Какие картины, какая живость представления, и как знакомы они, как близки и дороги нашему русскому сердцу! Помните, Петр Ильич, в “Последнем Новике” Лажечникова, когда он на чужбине услышал родную (русскую) песню, как он упал на землю и зарыдал... вот это также понятно. Это не то, что влюбленный кавалер в красивую барышню; любовь и тоска по родине могут человека довести до смерти, и как мучительны они, как тяжки! [Часть письма не сохранилась.]
...такая прелесть, какая редко на свете бывает, в особенности молитва. Я об ней не могу думать без нервной дрожи. Но зато в Вашем восхитительном “Опричнике” меня слова раздражают невыносимо. Ну, как в такой музыке, как есть в моих двух любимых мотивах, которые выражают такую глубину, такое величие чувств, что повергает человека в прах, захватывает ему дыхание... какая-нибудь сентиментальная Наталья распевает про свою любовь к юному кавалеру... Это производит тaкoe же впечатление, как если человеку, который под звуки небесной музыки отлетел от земли, предложат [стакан?] чая. А в рубинштейновском “Демоне” [2 слова утрачены] музыка при тех словах, к этому [1 слово утрачено] языку, к этой любви, как кипучая лава [1 слово утрачено] безотрадному положению демона:
“Я тот, чей взор надежду губит,
Едва надежда расцветет;
Я тот, кого никто не любит,
Но все живущее клянет”.
Или:
“Я опущусь на дно морское,
Я полечу за облака,
Я дам тебе все, все земное -
Люби меня!”
Понимаете ли вы, Петр Ильич, как надо выговорить эти последние два слова, что заключается в них, как они чувствуются? Этого уже музыка не может передать, и, действительно, к ней музыка так жидка, как кофе у скупой хозяйки.
Боже мой, зачем я заговорила о музыке и поэзии? Моя голова и сердце пришли в такое состояние, что я не могу уже сегодня продолжать письмо.
Петр Ильич, любили ли вы когда-нибудь? Мне кажется, что нет. Вы слишком любите музыку, для того чтобы могли полюбить женщину. Я знаю один эпизод любви из вашей жизни, но я нахожу, что любовь так называемая платоническая (хотя Платон вовсе не так любил) есть только полулюбрвь, любовь воображения, а не сердца, не то чувство, которое входит в плоть и кровь человека, без которого он жить не может. [Конец письма не сохранился.]
92. Чайковский - Мекк
San Remo,
31 января/12 февраля 1878г.
Сейчас получил Ваше письмо, дорогая моя Надежда Филаретовна. Прежде всего благодарю Вас за перевод. Теперь у меня денег очень надолго будет более чем достаточно. При первой возможности мы уедем из Сан-Ремо. Мне очень хочется, чтобы брат, большой любитель живописи, побывал во Флоренции, и я мечтаю поехать туда недели на две. После того мы собираемся 'через Милан, Комо и Симплон переехать в Швейцарию. Алексею гораздо лучше, но сейчас же уехать еще нельзя. Он берет теперь ежедневно ванны, вследствие которых бедняк до того ослаб, что сегодня утром я его застал совершенно больным. Оказалось, что в ванне с ним сделалось дурно, закружилась голова, и на несколько времени он потерял сознание, а потом насилу добрел до своей Casa di Salute [Убежище.], которая находится довольно высоко в горах. Я заставил его вместе со мной сходить к доктору, который на два дня велел остановить ванны. Ему нужно окрепнуть и набраться сил.
===============
** Задания **
[1] Выпишите из отрывка переписки все географические названия, которые встречаются в абзаце, начинающемся словами «Сейчас получил Ваше письмо».
[2] Перескажите кратко, в виде списка, абзац отрывка переписки, начинающийся словами «Сейчас получил Ваше письмо». Сохраните основные факты.

** Исходные материалы **
===============
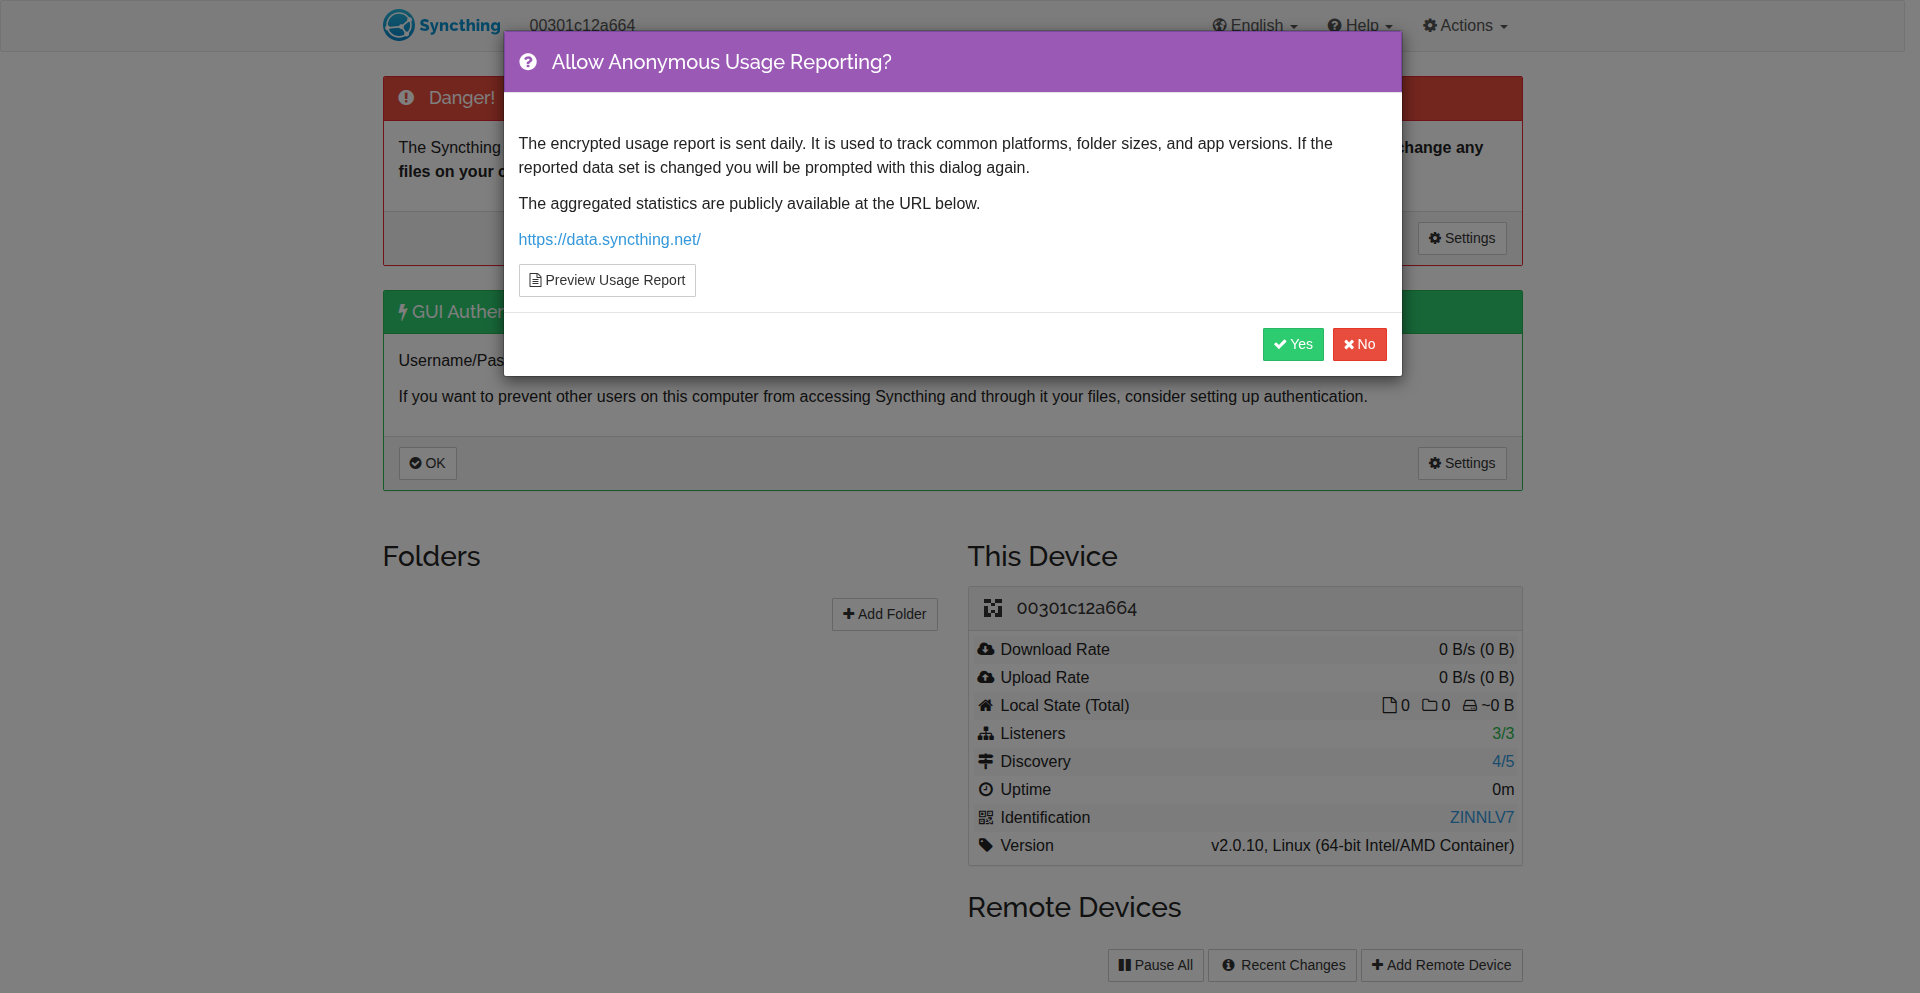Click the question mark icon in dialog header

point(528,62)
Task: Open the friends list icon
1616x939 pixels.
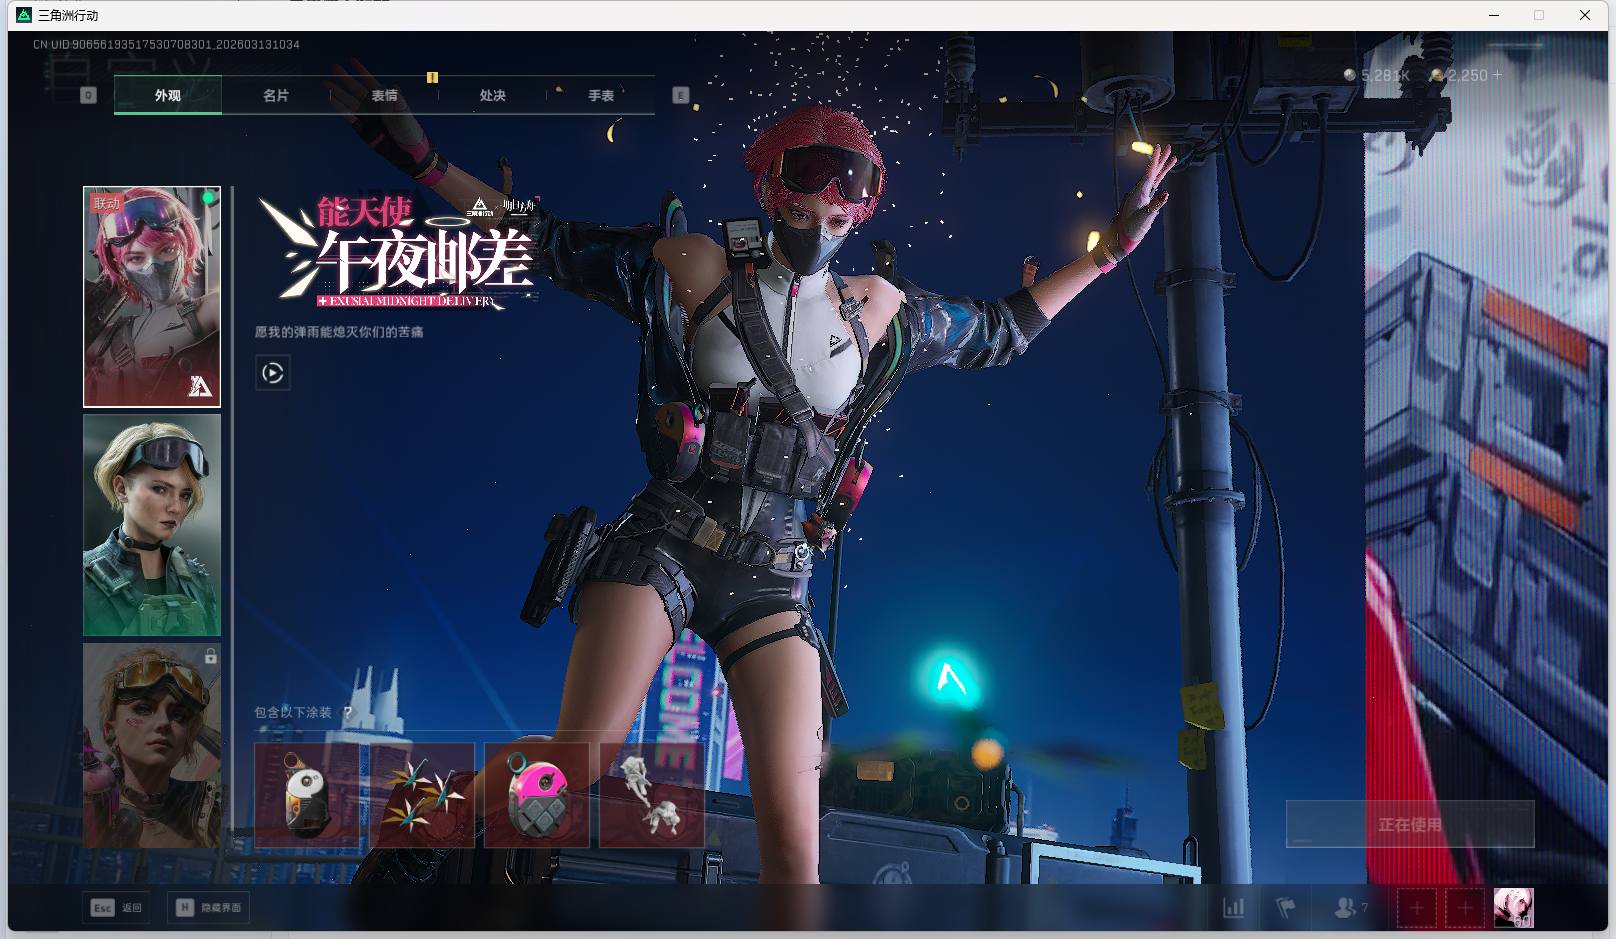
===============
** Ответы по порядку **
[1] Сан-Ремо, Флоренция, Милан, Комо, Симплон, Швейцария

[2]
- Письмо получено. Автор благодарит за перевод денег, и теперь денег ему надолго хватит.
- Он собирается при первой возможности уехать из Сан-Ремо.
- Он хочет недели на две поехать во Флоренцию, чтобы там побывал брат, большой любитель живописи.
- Затем он планирует через Милан, Комо и Симплон переехать в Швейцарию.
- Алексею гораздо лучше, но уехать сразу пока нельзя.
- От ежедневных ванн Алексей ослаб. Сегодня ему стало дурно в ванне, он ненадолго потерял сознание и с трудом дошел до своей Casa di Salute в горах.
- Доктор велел на два дня прекратить ванны: Алексею нужно окрепнуть.